HOTOSM-EO-TT: Building Detection & Material Classification from Satellite Imagery

📋 Project Overview

The HOTOSM-EO-TT (Humanitarian OpenStreetMap Team - Earth Observation - Top Talented) project is a comprehensive deep learning solution for automated building detection, segmentation, and material classification using satellite and aerial imagery. This project is designed to support humanitarian mapping, disaster response, and infrastructure monitoring by providing robust tools for extracting building footprints and classifying roof materials.

🎯 Project Objectives

Building Detection: Accurately identify and localize buildings in satellite imagery
Building Segmentation: Generate precise building footprints and boundaries
Material Classification: Classify roof materials for infrastructure assessment
Scalable Pipeline: Create reusable pipelines for different geographic regions

🏗️ Project Architecture

The project is structured into two distinct phases, each addressing specific challenges in geospatial AI:

📊 Phase 1: Building Detection & Segmentation

Overview

Phase 1 focuses on developing robust building detection and segmentation capabilities using state-of-the-art computer vision models. The approach combines object detection (YOLO) with segmentation (SAM) to achieve high-precision building extraction.

🔬 Research & Development Process

1. YOLO Model Selection & Training

Initial Testing: Evaluated multiple YOLO versions (v8, v11, v12)
Dataset: Trained on RAMP dataset for building detection
Innovation Team Insights: Leveraged previous team's research and findings
Final Selection: YOLO v11n and YOLO v11s based on performance metrics
Results: Achieved 78% mAP on RAMP dataset

2. SAM Model Integration

Fine-tuning: Customized SAM model on RAMP dataset
Integration Strategy: Used YOLO detection results as input to SAM
Input Methods Tested:
- Points: Single point prompts for each building
- Boxes: Bounding box prompts for each building
- Point-by-Point: Individual point processing
- Box-by-Box: Individual bounding box processing
Evaluation: Calculated IoU (Intersection over Union) for each method

3. Multi-Area Validation

HOTOSM Areas: Tested on multiple geographic regions provided by HOTOSM team
Transfer Learning: Applied RAMP-trained models to new areas
Performance: Achieved improved mAP and SAM IoU scores
Conclusion: YOLO + SAM pipeline successfully generalized across different regions

📈 Phase 1 Results Summary

Model	Training Time	Epochs	mAP	SAM IoU	Status
YOLO v11n	72 hrs	100	78%	Improved	✅ Selected
YOLO v11s	72 hrs	100	78%	Improved	✅ Selected
SAM (Fine-tuned)	-	-	-	High	✅ Integrated

🎨 Phase 2: Material Detection & Classification

Overview

Phase 2 extends the building detection capabilities to include material classification, enabling detailed infrastructure assessment through roof material identification.

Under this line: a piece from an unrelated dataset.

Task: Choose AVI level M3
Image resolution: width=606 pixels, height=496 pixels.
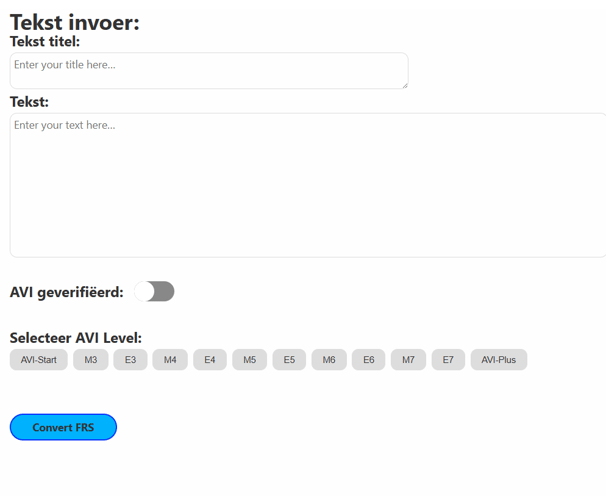Action: [x=91, y=360]
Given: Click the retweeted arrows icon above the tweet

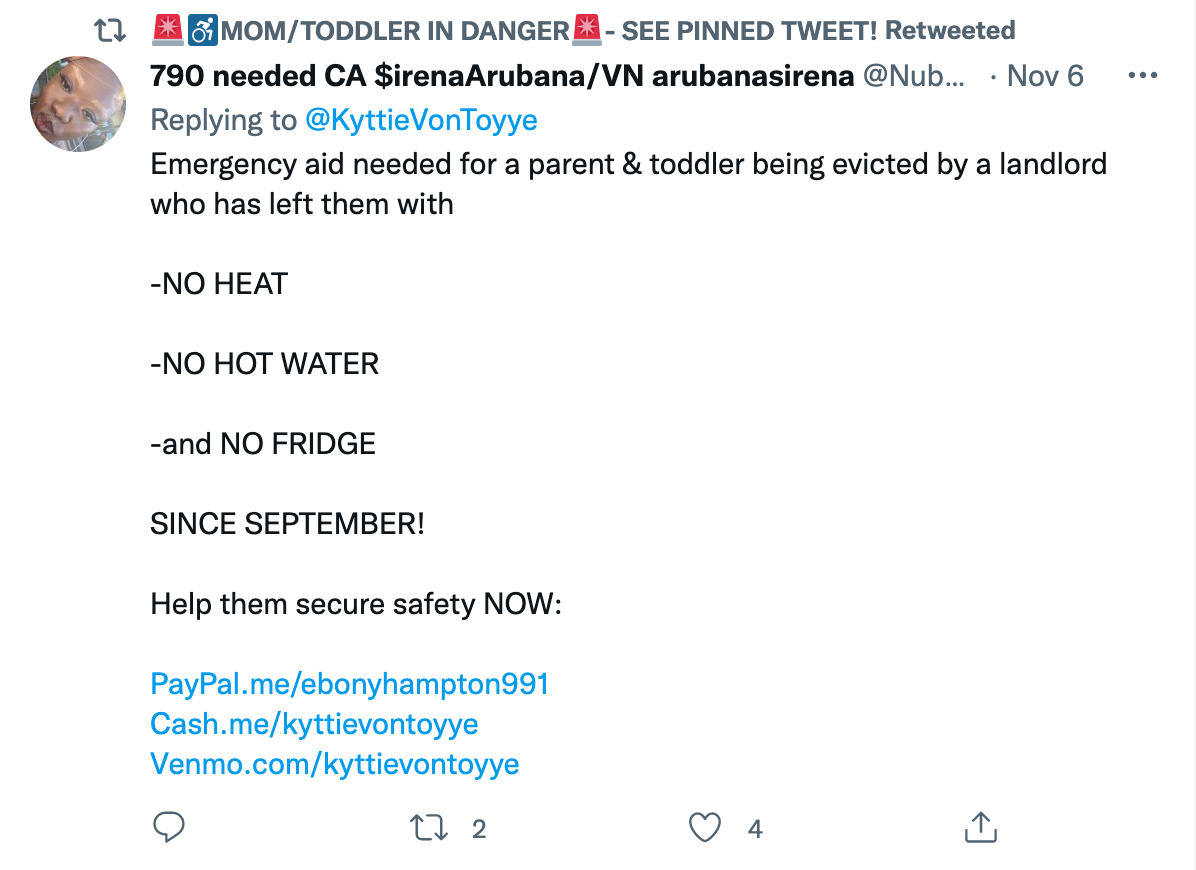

🔬 Three-Approach Investigation

Approach 1: Two-Stage Classification Pipeline

Methodology:

Stage 1: YOLO object detection to identify buildings
Stage 2: Crop detected buildings and classify materials using:
- EfficientNet-B5
- VGG16

Dataset: RoofNet (15 material classes) Results:

Overall accuracy: <65%
Multiple classes showed low accuracy
Status: ❌ Insufficient performance

Approach 2: Direct Object Detection & Segmentation

Methodology:

Model: YOLO for multi-class object detection and segmentation
Dataset: Nacala dataset (5 material classes)

Results:

mAP: 65%
Segmentation quality: Much better than Approach 1
Status: ✅ Best performing approach

Approach 3: Dataset Conversion & Training

Methodology:

Dataset Conversion: Transformed RoofNet from classification to object detection
Process:
1. Used YOLO v11n (trained on RAMP) to detect buildings in RoofNet images
2. Created annotations based on folder structure and detected buildings
Training: Fine-tuned YOLO on converted RoofNet dataset

Results:

Performance: Not promising
Status: ❌ Insufficient results

🚀 Phase 2 Enhancement: Ground DINO Integration

Ground DINO for Building Detection

Innovation: Introduced Ground DINO for building detection Advantages:

Zero-shot capability: No additional training required
Out-of-the-box performance: Excellent results without fine-tuning
Comparison: Superior to YOLO which required fine-tuning on HOTOSM areas

DINOv3 + ViTPerHead Segmentation

Final Approach:

Backbone: DINOv3 for feature extraction
Segmentation Head: ViTPerHead for precise segmentation
Training Data: 5% of RAMP dataset
Results:
- IoU: 70%
- Dice Loss: 82%

📈 Phase 2 Results Summary

Approach	Model	Dataset	Classes	mAP/IoU	Status
1	YOLO + EfficientNet/VGG16	RoofNet	15	<65%	❌
2	YOLO Multi-class	Nacala	5	65% mAP	✅ Best
3	YOLO (Converted)	RoofNet	15	Low	❌
Enhancement	Ground DINO	-	-	High	✅ Zero-shot
Final	DINOv3 + ViTPerHead	RAMP (5%)	-	70% IoU	✅

🏗️ Technical Architecture

Model Architectures Used

1. YOLO (You Only Look Once)

Versions: v8, v11, v12
Selected: v11n, v11s
Architecture: Single-stage object detector
Advantages: Fast inference, good accuracy
Use Case: Building detection and material classification

2. SAM (Segment Anything Model)

Type: Foundation model for segmentation
Fine-tuning: Customized on RAMP dataset
Input Types: Points, bounding boxes
Integration: Receives YOLO detection results
Output: Precise building segmentation masks

3. DINOv3

Type: Self-supervised vision transformer
Use Case: Feature extraction backbone
Advantages: Strong feature representation
Integration: Combined with ViTPerHead for segmentation

4. Ground DINO

Type: Zero-shot object detection model
Advantages: No training required, excellent generalization
Use Case: Building detection without fine-tuning
Performance: Superior to fine-tuned YOLO

5. EfficientNet-B5 & VGG16

Type: Classification models
Use Case: Material classification from cropped building images
Performance: Limited effectiveness for this task

📊 Key Metrics Explained

mAP (mean Average Precision)

Definition: Average precision across all classes
Range: 0-100%
Interpretation: Higher values indicate better detection accuracy
Our Results: 65% mAP on Nacala dataset

IoU (Intersection over Union)

Definition: Ratio of intersection to union of predicted and ground truth masks
Range: 0-1 (0-100%)
Interpretation: Higher values indicate better segmentation quality
Our Results: 70% IoU with DINOv3 + ViTPerHead

Dice Loss

Definition: 1 - Dice coefficient, measures overlap between predicted and ground truth
Range: 0-1
Interpretation: Lower values indicate better segmentation
Our Results: 82% Dice coefficient (18% Dice loss)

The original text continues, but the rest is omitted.